Resumo
OBJETIVO: Relatar um caso raro de esporotricose ocular e destacar sua relevância clínica e epidemiológica no contexto do aumento da incidência de transmissão zoonótica no Brasil.
MÉTODOS: Descrevemos a apresentação clínica, a propedêutica e o manejo terapêutico de uma mulher de 30 anos com conjuntivite granulomatosa por Sporothrix schenckii.
RESULTADOS: A paciente apresentou lesão granulomatosa no fórnice inferior do olho esquerdo, associada a hiperemia conjuntival e desconforto local. A cultura do raspado conjuntival confirmou S. schenckii. Foi iniciado Itraconazol oral 200mg/dia, com regressão gradual da lesão após um mês. A resolução completa, com cicatrização, ocorreu em 90 dias, sem recorrência durante o seguimento e com preservação da acuidade visual.

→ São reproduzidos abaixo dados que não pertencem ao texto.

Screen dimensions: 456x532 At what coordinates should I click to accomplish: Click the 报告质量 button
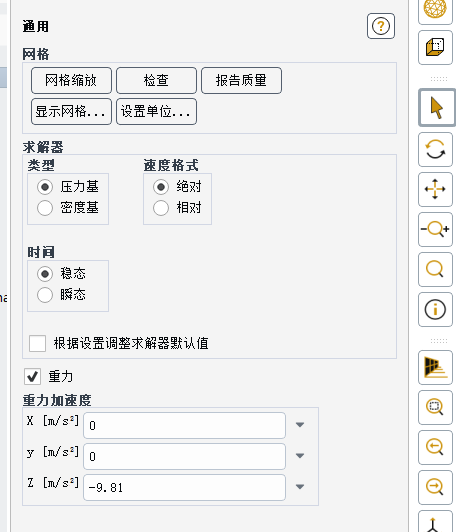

CONCLUSÃO: A esporotricose ocular, embora incomum, tem emergido em regiões brasileiras hiperendêmicas devido à transmissão zoonótica. A suspeição diagnóstica frente a conjuntivites granulomatosas e o tratamento adequado são fundamentais.
Palavras-chave: Conjuntivite; Esporotricose; Infecções oculares fúngicas; Sporothrix schenckii; Zoonoses.